Data for the task
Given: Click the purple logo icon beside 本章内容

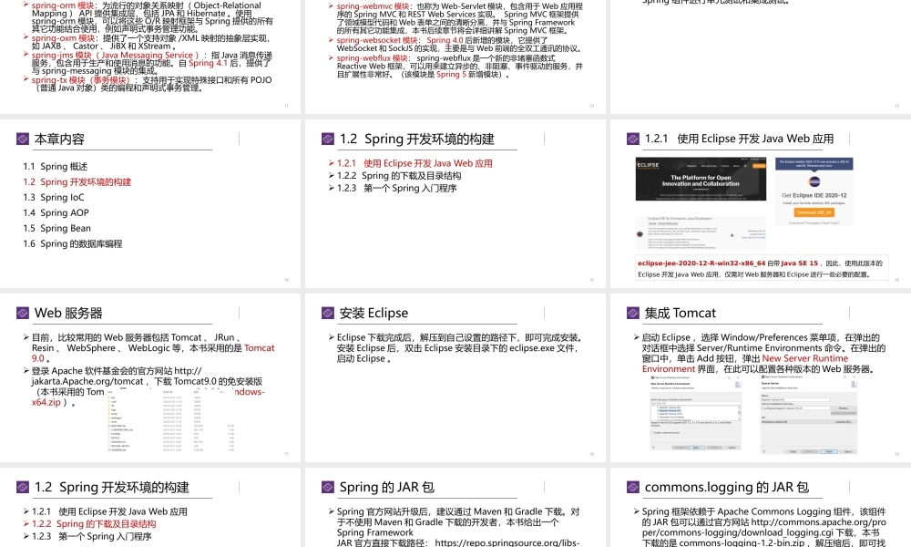Looking at the screenshot, I should pos(23,139).
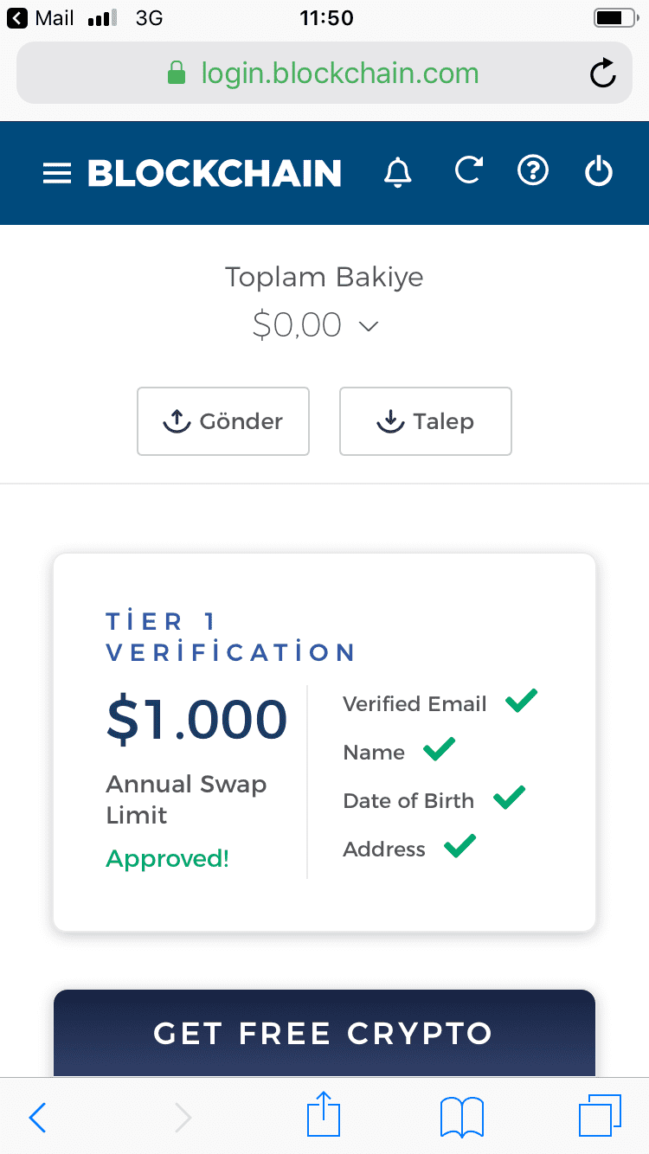
Task: Tap the login.blockchain.com address bar
Action: (x=325, y=74)
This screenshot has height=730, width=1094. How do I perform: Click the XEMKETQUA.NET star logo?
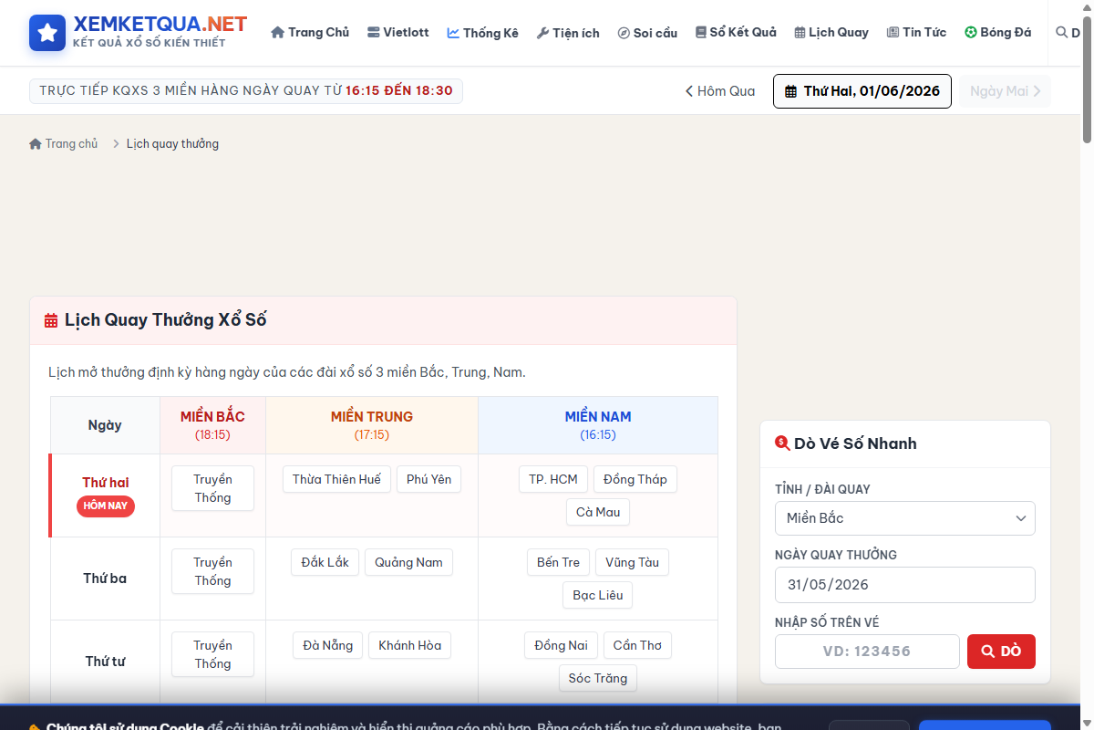(x=47, y=33)
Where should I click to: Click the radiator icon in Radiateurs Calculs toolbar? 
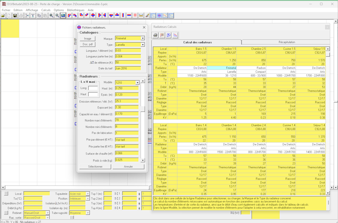[162, 35]
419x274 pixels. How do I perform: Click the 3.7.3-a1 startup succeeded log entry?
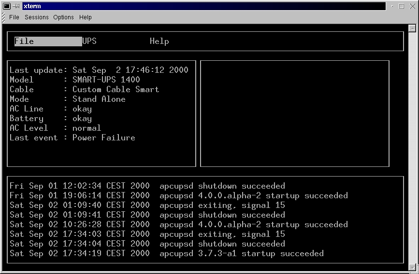pyautogui.click(x=242, y=254)
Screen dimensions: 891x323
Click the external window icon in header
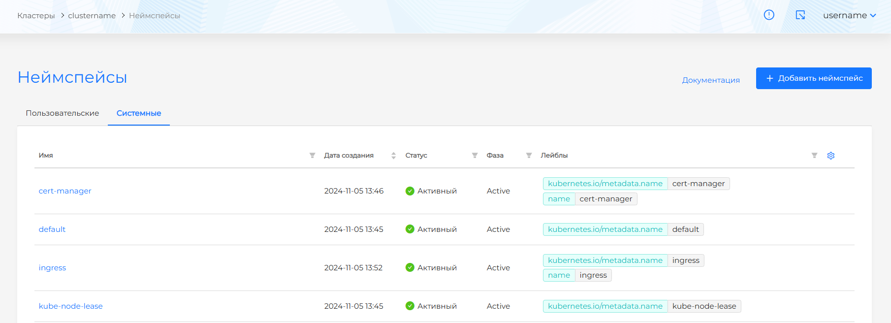pyautogui.click(x=800, y=15)
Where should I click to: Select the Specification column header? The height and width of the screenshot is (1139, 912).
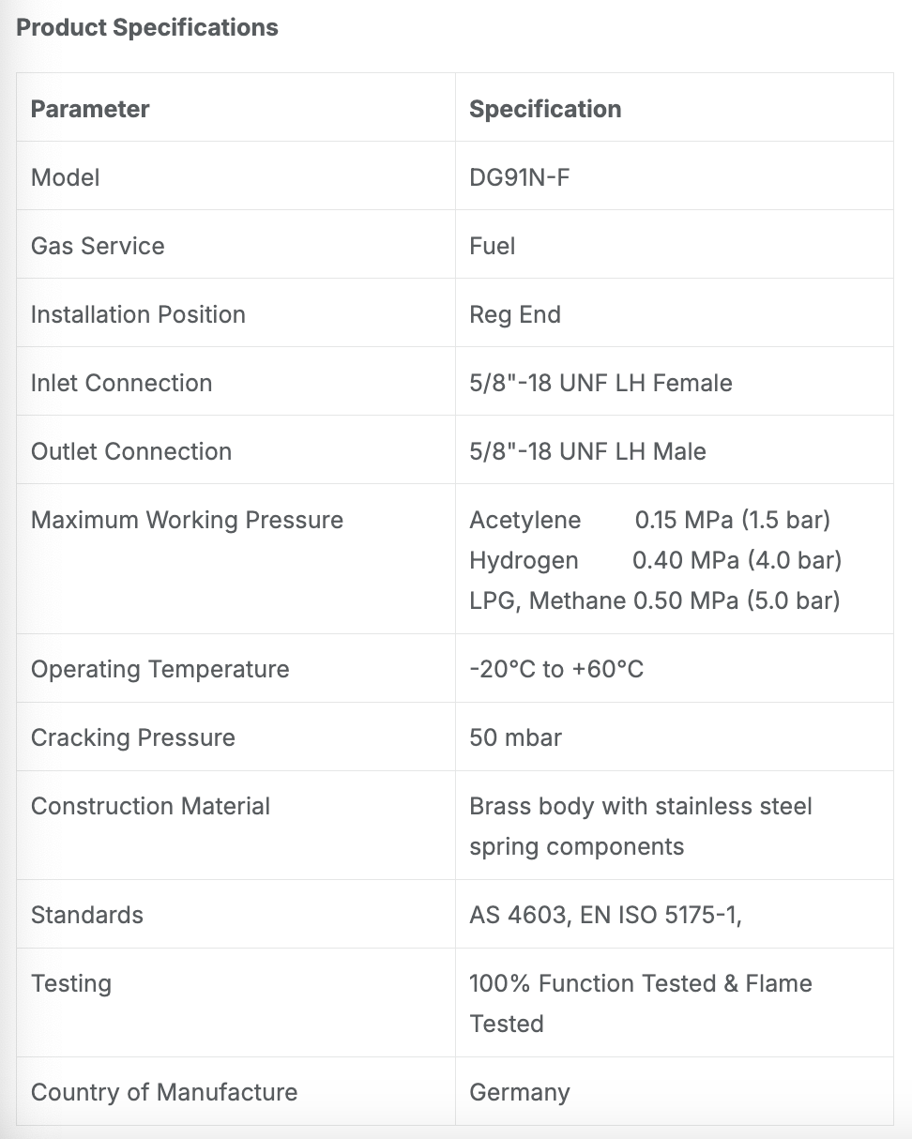point(545,109)
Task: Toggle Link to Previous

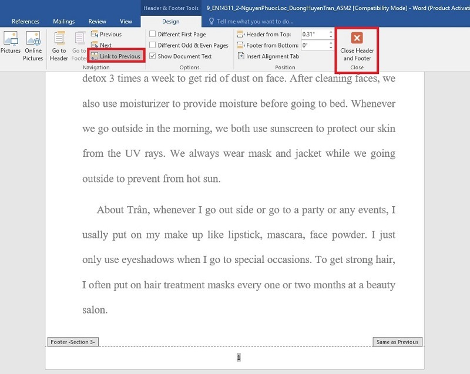Action: pos(116,56)
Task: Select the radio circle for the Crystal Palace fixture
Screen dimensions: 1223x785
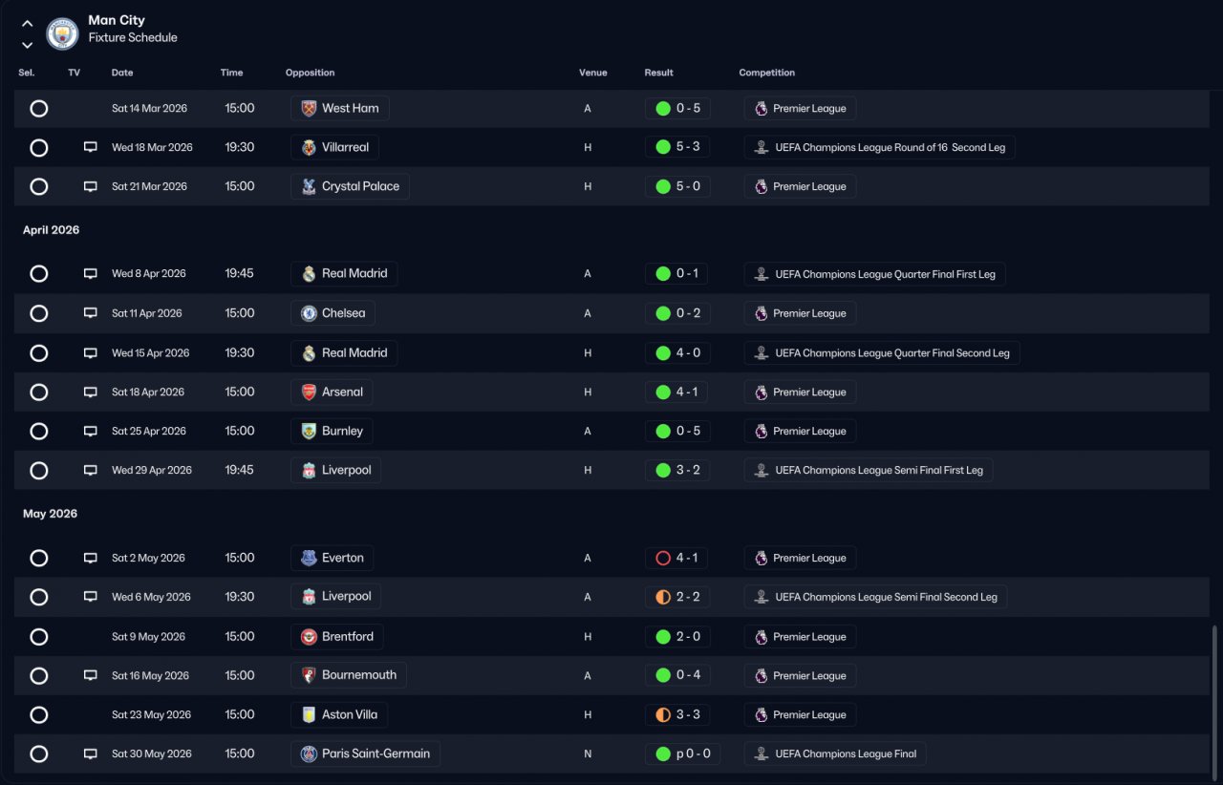Action: tap(39, 186)
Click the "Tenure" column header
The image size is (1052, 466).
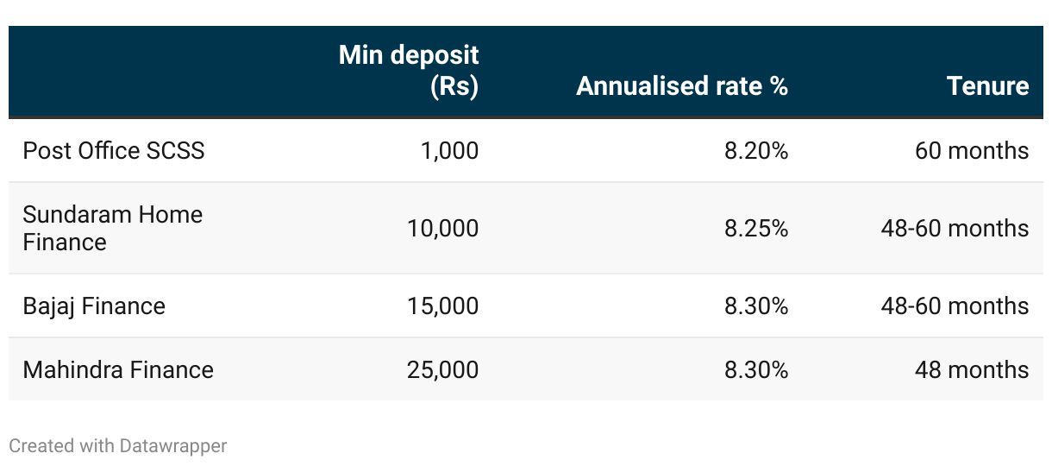coord(987,86)
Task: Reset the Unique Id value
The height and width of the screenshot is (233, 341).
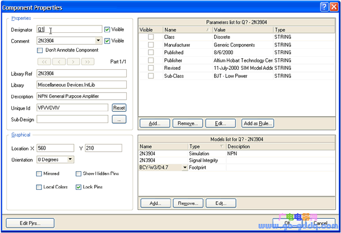Action: [x=118, y=107]
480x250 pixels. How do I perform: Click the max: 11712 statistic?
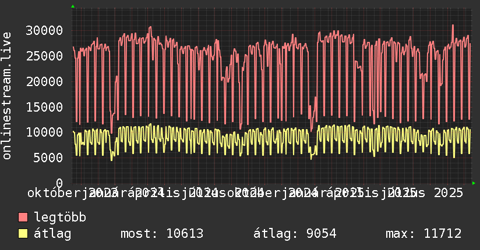(x=423, y=234)
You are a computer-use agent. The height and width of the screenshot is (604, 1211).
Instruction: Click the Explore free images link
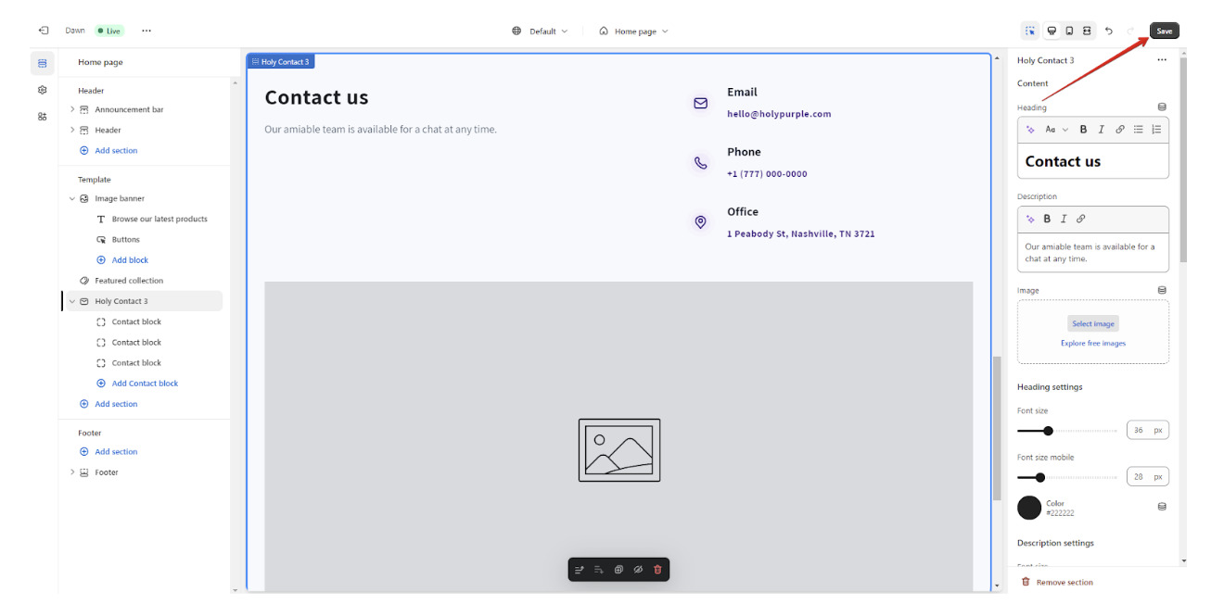point(1092,342)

Your instructions
The material above is to be repeated word for word, with no images kept.

Exercise response
Given: Click the purple logo icon beside 本章内容

Looking at the screenshot, I should pos(23,139).
Task: Tap the login.blockchain.com address bar
Action: (x=325, y=74)
This screenshot has height=730, width=1094. How do I perform: Click the XEMKETQUA.NET star logo?
(x=47, y=33)
Where should I click to: Click the radiator icon in Radiateurs Calculs toolbar? 
[162, 35]
419x274 pixels. How do I perform: Click the 3.7.3-a1 startup succeeded log entry?
pyautogui.click(x=242, y=254)
Screen dimensions: 891x323
Click the external window icon in header
pyautogui.click(x=800, y=15)
Where should I click to: Select the Specification column header? The height and width of the screenshot is (1139, 912).
point(545,109)
Task: Toggle Link to Previous

Action: pos(116,56)
Task: Select the radio circle for the Crystal Palace fixture
Screen dimensions: 1223x785
Action: tap(39, 186)
Click the "Tenure" column header
The image size is (1052, 466).
coord(987,86)
Task: Reset the Unique Id value
The height and width of the screenshot is (233, 341).
Action: [x=118, y=107]
480x250 pixels. How do I perform: Click the max: 11712 statistic?
(x=423, y=234)
You are a computer-use agent. The height and width of the screenshot is (604, 1211).
Instruction: Click the Explore free images link
point(1092,342)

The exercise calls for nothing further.